> _PASSAGE SHOWN_:

Researchers at the Australian National University (ANU), in collaboration with colleagues at the Florey Institute of Neuroscience and Mental Health, have developed a revolutionary new treatment for Parkinson’s disease based on stem cells embedded in a hydrogel. The new method can also be used to treat patients suffering from other neurological conditions, such as strokes.
The research results were published in the journal Advanced Functional Materials.
The hydrogel used in the new therapy is created from natural amino acids, the main constituent of proteins, and mimics the cellular environment. It reduces the stress level of stem cells during transplantation into the brain and promotes their successful engraftment.
In the brain, stem cells differentiate into dopamine neurons and repair damaged tissues by releasing the neuropeptide GDNF (glial cell line-derived neurotrophic factor), promoting differentiation and maintaining various central and peripheral nervous system cell populations.

> _TASK DESCRIPTION_: Please continue the article above on the hydrogel stem-cell treatment for Parkinson's disease, starting after its final sentence.

> _EXERCISE DATA_:
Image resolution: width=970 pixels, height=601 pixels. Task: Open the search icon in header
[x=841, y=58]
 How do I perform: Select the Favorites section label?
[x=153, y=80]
* * *
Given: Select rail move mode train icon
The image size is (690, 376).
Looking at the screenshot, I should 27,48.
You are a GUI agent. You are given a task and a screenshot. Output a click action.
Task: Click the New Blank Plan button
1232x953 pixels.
==
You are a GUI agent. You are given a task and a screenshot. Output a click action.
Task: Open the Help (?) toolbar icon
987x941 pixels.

> _RESULT BELOW_:
«When we shake or apply energy to the hydrogel, the substance turns into a liquid which allows us to inject it into the brain through a very small capillary using a needle», – Professor David Nisbet, from the ANU John Curtin School of Medical Research (JCSMR), said. «Once inside the brain, the gel returns to its solid form and provides support for the stem cells to replace lost dopamine neurons».
Professor Clare Parish, Head of the Stem Cell and Neural Development Laboratory at The Florey Institute, said:
«Through the use of the hydrogel technique, we demonstrated increased survival of the grafted dopamine neurons and restored movement in an animal model of Parkinson’s disease».
Although dopamine-related drugs are widely used to treat people with Parkinson’s disease, many of them have unwanted side effects that get worse over time.
«The stem cell transplant delivered in this hydrogel, on the other hand, avoids many of these side effects and could provide a one-off intervention that can sustain dopamine levels for decades to come», – Professor Parish said.
Prof Nisbet says the hydrogel may also help treat stroke patients. In addition, after successful animal testing, it may even be used to treat knee or shoulder injuries.
«When we introduced the gel technology with the stem cells, we saw a huge improvement in the animals’ coordinated paw movement and overall motor function recovery», – he said.
The technology for using this hydrogel is cost-effective and easy to mass-produce. It is hoped that the treatment will soon become available in hospitals, but it must first undergo clinical trials.
«We must do our due diligence and ensure we check all the right boxes regarding safety, efficacy, and regulatory approval before we can take this technology into the clinic, but we hope it can be available for use in the not-too-distant future», – Professor Parish said.